The BIM deletion polymorphism is a prognostic biomarker of EGFR-TKIs response in NSCLC: A systematic review and meta-analysis.

// Wei Nie 1 , Xia Tao 2 , Hua Wei 2 , Wan-sheng Chen 2 , Bing Li 1 1 Department of Respiratory Medicine, Shanghai Changzheng Hospital, Second Military Medical University, Shanghai 200003, China 2 Department of Pharmacy, Changzheng Hospital, Second Military Medical University, Shanghai 200003, China Correspondence to: Wan-sheng Chen, e-mail: chenws126@126.com Bing Li, e-mail: bing_li1962@163.com Keywords: Bcl-2-like protein 11, non-small cell lung cancer, epidermal growth factor receptor, tyrosine kinase inhibitor Received: May 21, 2015      Accepted: July 15, 2015      Published: July 27, 2015 ABSTRACT The prognostic value of Bcl-2-like protein 11 (BIM) deletion polymorphism for epidermal growth factor receptor (EGFR) tyrosine kinase inhibitors (TKIs) treatment in non-small cell lung cancer (NSCLC) were reported.

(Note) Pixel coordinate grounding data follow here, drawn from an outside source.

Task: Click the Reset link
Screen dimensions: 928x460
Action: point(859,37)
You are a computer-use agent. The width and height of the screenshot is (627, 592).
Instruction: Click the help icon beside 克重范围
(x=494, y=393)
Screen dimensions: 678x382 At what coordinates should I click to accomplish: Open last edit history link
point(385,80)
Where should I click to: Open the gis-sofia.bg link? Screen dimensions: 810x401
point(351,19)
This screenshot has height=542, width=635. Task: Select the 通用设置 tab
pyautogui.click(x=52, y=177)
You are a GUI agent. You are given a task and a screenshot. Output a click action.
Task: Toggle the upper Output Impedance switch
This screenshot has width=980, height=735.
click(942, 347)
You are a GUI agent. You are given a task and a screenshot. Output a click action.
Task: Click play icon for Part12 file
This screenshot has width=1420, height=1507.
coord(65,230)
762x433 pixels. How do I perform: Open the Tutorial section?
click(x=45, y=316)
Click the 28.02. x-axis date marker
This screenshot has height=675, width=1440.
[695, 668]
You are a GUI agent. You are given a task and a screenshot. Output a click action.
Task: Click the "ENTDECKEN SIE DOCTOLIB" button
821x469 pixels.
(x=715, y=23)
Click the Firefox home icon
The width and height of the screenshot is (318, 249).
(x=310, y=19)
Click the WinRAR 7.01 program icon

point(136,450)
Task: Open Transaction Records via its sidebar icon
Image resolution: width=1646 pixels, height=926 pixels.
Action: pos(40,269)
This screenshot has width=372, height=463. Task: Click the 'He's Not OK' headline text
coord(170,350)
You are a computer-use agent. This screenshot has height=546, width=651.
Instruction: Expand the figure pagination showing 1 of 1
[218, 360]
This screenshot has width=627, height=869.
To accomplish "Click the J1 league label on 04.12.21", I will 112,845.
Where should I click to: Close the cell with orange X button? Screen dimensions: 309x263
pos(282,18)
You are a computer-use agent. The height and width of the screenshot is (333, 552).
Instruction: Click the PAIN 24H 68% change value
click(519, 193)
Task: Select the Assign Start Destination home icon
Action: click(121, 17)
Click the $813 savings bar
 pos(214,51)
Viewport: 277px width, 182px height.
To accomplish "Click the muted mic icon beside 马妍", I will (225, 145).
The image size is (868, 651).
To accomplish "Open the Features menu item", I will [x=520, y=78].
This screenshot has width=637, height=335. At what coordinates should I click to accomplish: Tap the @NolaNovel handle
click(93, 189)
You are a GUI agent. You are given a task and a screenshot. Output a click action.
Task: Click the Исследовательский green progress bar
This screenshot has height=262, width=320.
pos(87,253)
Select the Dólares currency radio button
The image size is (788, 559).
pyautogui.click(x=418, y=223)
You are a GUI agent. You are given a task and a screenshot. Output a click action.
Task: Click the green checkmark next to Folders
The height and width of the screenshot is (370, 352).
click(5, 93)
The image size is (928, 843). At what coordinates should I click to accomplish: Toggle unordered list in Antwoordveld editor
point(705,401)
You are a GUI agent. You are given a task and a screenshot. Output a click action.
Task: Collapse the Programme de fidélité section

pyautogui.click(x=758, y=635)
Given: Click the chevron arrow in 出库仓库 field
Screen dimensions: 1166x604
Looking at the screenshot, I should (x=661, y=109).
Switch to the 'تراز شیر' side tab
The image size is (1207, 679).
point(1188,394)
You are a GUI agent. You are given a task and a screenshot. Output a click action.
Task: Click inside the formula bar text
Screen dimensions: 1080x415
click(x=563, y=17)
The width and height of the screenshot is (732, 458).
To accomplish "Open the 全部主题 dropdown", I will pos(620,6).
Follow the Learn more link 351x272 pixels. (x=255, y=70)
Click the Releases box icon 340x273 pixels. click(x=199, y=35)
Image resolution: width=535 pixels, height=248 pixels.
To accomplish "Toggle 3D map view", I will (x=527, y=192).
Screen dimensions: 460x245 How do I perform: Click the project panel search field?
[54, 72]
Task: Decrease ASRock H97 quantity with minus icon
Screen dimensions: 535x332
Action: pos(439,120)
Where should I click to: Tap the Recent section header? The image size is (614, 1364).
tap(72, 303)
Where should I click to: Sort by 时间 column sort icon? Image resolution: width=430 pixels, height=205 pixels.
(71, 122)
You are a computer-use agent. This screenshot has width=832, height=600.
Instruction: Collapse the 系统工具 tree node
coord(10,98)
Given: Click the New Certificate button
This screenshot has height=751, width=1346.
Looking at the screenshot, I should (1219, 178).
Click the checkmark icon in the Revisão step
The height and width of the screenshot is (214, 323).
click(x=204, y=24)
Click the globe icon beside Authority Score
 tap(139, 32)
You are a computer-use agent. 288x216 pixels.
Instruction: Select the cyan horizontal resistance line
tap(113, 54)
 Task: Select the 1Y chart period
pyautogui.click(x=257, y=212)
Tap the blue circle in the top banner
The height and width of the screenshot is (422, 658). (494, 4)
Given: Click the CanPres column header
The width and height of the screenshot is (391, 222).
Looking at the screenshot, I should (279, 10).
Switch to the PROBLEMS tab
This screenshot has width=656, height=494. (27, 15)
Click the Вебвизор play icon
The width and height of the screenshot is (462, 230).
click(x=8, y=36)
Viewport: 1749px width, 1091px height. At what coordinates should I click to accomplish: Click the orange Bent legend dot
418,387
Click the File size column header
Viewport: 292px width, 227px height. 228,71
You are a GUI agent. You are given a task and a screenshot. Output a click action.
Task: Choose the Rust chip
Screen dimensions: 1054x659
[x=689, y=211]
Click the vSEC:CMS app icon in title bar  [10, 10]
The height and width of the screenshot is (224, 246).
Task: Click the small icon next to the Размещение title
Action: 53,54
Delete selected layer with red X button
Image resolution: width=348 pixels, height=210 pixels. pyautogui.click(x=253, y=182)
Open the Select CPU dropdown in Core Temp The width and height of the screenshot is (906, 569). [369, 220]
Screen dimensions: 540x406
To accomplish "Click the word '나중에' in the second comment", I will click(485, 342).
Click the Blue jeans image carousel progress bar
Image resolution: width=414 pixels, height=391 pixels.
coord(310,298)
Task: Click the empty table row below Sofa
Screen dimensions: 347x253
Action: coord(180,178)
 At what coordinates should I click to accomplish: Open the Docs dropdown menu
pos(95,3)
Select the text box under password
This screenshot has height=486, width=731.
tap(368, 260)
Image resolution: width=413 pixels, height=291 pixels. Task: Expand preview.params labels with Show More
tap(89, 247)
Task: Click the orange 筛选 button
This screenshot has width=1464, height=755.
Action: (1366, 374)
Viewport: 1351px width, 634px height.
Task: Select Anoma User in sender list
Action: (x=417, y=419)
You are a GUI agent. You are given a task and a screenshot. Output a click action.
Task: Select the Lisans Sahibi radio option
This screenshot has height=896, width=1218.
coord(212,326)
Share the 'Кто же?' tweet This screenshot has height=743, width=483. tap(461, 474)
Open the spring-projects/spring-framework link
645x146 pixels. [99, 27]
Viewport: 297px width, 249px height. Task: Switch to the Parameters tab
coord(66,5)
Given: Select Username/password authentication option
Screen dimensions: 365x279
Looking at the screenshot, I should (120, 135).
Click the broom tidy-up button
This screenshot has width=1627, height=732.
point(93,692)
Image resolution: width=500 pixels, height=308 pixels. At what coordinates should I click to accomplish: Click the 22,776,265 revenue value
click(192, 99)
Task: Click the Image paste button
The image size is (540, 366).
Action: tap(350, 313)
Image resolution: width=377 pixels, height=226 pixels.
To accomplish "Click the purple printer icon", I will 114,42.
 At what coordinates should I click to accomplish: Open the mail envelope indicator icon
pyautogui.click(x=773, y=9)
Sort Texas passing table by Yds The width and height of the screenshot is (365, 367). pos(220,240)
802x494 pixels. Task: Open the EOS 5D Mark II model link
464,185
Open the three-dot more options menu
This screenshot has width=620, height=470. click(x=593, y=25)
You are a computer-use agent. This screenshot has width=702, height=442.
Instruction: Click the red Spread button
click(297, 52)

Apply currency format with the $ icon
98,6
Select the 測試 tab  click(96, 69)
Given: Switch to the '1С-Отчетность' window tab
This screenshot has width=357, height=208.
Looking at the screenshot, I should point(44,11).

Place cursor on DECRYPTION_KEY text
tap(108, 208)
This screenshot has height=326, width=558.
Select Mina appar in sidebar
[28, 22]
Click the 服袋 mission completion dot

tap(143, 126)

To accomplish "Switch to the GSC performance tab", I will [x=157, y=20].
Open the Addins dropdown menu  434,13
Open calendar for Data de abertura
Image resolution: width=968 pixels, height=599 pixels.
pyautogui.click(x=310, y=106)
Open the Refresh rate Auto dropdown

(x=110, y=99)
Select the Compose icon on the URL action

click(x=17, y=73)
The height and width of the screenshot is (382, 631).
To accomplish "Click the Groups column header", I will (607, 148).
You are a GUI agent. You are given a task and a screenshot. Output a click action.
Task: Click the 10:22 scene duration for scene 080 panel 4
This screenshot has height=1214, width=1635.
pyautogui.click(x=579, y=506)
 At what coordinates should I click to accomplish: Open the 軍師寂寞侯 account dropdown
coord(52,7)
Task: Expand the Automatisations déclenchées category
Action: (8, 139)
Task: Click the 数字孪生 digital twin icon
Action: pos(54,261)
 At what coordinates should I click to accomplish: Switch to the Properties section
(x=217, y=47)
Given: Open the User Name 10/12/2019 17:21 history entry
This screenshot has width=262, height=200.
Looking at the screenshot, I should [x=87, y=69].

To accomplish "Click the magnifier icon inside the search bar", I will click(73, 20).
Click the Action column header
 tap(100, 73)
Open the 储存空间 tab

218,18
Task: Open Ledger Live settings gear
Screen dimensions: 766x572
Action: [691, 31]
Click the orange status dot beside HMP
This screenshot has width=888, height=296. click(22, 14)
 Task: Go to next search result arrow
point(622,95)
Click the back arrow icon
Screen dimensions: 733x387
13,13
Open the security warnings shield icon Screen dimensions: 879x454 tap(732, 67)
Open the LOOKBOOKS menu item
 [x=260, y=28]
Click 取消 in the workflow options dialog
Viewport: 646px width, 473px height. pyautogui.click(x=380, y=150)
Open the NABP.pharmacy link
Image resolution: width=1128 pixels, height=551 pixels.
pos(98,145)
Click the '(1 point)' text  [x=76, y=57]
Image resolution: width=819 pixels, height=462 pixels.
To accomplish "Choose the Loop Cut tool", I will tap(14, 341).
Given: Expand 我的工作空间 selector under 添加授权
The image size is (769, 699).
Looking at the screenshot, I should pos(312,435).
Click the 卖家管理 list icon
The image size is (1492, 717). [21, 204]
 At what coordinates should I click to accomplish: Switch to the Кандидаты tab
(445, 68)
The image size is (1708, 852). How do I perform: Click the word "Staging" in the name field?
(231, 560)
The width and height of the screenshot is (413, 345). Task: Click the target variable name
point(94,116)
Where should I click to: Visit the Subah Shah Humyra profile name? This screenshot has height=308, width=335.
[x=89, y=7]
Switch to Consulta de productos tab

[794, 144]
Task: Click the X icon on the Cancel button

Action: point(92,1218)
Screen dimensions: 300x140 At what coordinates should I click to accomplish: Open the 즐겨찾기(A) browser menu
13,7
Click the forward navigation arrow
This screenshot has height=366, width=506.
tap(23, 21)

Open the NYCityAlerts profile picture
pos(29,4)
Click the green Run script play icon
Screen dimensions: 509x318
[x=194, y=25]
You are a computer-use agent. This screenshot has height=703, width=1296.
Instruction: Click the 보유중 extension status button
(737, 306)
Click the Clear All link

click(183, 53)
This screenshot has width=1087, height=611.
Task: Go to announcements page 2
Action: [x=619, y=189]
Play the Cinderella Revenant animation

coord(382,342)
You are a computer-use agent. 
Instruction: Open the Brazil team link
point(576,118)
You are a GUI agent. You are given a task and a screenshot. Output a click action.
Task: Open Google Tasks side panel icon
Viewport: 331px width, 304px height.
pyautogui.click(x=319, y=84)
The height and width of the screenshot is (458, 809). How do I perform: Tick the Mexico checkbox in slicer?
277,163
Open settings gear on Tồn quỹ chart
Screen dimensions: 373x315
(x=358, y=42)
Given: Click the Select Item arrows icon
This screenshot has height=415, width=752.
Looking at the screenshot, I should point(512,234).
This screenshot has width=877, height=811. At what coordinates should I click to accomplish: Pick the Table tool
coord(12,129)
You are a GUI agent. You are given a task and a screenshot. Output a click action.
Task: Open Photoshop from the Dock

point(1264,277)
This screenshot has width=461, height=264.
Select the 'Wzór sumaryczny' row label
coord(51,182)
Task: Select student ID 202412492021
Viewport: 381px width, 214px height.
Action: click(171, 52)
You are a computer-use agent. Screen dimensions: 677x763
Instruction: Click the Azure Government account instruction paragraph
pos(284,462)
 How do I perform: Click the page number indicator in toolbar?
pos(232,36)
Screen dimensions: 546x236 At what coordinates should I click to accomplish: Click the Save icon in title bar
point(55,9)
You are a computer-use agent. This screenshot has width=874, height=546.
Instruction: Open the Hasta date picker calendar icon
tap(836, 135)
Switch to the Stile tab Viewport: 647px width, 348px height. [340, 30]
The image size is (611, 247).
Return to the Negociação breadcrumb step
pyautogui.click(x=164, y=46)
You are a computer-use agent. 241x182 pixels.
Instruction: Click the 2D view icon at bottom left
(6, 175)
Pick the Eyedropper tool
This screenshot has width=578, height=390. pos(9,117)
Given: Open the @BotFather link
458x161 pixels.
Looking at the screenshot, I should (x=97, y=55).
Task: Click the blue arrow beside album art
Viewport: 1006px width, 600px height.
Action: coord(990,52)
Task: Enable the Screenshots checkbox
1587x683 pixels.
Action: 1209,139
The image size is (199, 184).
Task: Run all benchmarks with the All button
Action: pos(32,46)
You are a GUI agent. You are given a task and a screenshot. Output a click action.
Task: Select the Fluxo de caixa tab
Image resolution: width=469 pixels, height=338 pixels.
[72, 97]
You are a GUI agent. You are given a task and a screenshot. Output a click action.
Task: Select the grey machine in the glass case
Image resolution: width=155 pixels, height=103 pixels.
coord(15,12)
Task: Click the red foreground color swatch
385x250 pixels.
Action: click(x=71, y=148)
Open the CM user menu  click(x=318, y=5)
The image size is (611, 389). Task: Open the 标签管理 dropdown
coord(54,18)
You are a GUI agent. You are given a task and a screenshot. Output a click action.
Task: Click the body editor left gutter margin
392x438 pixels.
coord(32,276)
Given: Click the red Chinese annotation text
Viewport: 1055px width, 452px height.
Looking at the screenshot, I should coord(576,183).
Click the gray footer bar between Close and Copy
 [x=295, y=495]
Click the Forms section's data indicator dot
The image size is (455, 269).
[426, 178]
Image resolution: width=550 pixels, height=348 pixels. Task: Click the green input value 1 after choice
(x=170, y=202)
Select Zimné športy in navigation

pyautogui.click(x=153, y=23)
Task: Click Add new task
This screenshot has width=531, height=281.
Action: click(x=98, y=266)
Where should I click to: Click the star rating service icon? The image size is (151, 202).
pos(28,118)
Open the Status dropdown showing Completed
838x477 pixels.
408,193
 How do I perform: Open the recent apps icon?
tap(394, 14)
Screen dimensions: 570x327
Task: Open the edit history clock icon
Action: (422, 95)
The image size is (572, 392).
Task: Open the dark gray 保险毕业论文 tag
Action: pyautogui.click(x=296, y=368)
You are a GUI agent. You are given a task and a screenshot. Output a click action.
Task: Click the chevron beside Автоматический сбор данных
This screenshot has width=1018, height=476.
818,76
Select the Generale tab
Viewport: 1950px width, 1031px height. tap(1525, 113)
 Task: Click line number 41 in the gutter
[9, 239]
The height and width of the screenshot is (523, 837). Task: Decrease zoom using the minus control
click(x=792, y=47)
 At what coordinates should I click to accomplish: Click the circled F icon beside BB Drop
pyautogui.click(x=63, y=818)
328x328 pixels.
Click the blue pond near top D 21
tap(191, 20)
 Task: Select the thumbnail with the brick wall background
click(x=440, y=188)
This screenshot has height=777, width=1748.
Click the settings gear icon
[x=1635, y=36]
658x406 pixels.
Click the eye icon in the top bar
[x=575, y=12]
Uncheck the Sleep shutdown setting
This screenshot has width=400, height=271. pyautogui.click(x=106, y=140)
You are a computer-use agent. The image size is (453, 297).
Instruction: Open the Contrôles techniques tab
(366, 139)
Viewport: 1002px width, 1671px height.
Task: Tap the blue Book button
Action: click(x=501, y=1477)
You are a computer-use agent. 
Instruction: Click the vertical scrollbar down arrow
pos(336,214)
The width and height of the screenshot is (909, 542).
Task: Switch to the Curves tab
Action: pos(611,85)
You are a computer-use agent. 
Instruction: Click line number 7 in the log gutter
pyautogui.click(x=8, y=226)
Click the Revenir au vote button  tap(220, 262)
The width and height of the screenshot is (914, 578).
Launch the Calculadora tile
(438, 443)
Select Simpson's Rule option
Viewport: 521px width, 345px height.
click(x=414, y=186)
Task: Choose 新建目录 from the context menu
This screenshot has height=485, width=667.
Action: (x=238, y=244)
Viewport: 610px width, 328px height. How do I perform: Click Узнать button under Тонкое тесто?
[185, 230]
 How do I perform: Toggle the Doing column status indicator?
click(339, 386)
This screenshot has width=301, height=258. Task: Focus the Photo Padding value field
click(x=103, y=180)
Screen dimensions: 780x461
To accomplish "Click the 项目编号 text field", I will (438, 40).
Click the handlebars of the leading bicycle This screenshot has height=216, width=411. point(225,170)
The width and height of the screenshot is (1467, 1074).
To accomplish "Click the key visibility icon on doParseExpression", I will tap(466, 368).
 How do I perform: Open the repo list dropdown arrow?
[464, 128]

However, the results remained controversial. Thus, we did this systematic review and meta-analysis to address this issue. Databases including PubMed, Embase, and the Cochrane Register of Controlled Trials were searched to find relevant studies. The primary outcome was progression-free survival (PFS). Five retrospective cohort studies were included. All of the studies were conducted in Asian population ( n = 951). The methodological quality of all included studies was high. Compared with BIM wild type, BIM deletion polymorphism was predictive of shorter PFS in NSCLC patients who were treated with EGFR-TKIs (adjusted HR = 2.38, 95% CI 1.66–2.41, P < 0.001). In conclusion, the BIM deletion polymorphism was associated with poor response in NSCLC patients who received EGFR-TKIs treatment.